# 課題の内容:
以下の記録を一つ残らず、一字一句変えずに書き写せ。

..............................

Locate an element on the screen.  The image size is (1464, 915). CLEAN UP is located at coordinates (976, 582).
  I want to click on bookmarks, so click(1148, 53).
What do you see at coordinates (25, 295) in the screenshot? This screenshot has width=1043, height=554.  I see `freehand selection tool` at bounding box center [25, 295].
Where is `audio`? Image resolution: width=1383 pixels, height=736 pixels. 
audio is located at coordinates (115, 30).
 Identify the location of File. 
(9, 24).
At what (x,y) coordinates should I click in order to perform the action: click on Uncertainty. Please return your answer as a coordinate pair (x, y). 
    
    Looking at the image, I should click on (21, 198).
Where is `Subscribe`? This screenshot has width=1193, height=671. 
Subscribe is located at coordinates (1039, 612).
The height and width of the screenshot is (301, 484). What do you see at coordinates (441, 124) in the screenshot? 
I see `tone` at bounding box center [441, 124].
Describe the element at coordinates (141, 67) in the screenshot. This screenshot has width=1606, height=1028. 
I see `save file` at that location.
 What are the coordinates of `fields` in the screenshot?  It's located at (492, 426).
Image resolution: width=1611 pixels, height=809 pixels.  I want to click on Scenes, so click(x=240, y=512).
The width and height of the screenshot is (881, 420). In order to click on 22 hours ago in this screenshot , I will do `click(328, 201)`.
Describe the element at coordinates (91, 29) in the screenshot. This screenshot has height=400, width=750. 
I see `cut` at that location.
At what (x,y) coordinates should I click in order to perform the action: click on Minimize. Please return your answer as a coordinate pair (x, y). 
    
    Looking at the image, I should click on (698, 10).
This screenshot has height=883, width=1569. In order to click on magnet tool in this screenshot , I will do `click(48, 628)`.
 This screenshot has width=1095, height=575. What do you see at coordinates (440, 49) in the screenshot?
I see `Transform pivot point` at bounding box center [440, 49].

..............................

# 期待される出力:
Locate an element on the screen.  The image size is (1464, 915). CLEAN UP is located at coordinates (976, 582).
  I want to click on bookmarks, so click(1148, 53).
What do you see at coordinates (25, 295) in the screenshot? This screenshot has width=1043, height=554.  I see `freehand selection tool` at bounding box center [25, 295].
Where is `audio`? Image resolution: width=1383 pixels, height=736 pixels. 
audio is located at coordinates (115, 30).
 Identify the location of File. 
(9, 24).
At what (x,y) coordinates should I click in order to perform the action: click on Uncertainty. Please return your answer as a coordinate pair (x, y). 
    
    Looking at the image, I should click on (21, 198).
Where is `Subscribe`? This screenshot has width=1193, height=671. 
Subscribe is located at coordinates (1039, 612).
The height and width of the screenshot is (301, 484). What do you see at coordinates (441, 124) in the screenshot? 
I see `tone` at bounding box center [441, 124].
Describe the element at coordinates (141, 67) in the screenshot. This screenshot has width=1606, height=1028. 
I see `save file` at that location.
 What are the coordinates of `fields` in the screenshot?  It's located at (492, 426).
Image resolution: width=1611 pixels, height=809 pixels.  I want to click on Scenes, so click(x=240, y=512).
The width and height of the screenshot is (881, 420). In order to click on 22 hours ago in this screenshot , I will do `click(328, 201)`.
Describe the element at coordinates (91, 29) in the screenshot. This screenshot has height=400, width=750. 
I see `cut` at that location.
At what (x,y) coordinates should I click in order to perform the action: click on Minimize. Please return your answer as a coordinate pair (x, y). 
    
    Looking at the image, I should click on (698, 10).
This screenshot has height=883, width=1569. In order to click on magnet tool in this screenshot , I will do `click(48, 628)`.
 This screenshot has width=1095, height=575. What do you see at coordinates (440, 49) in the screenshot?
I see `Transform pivot point` at bounding box center [440, 49].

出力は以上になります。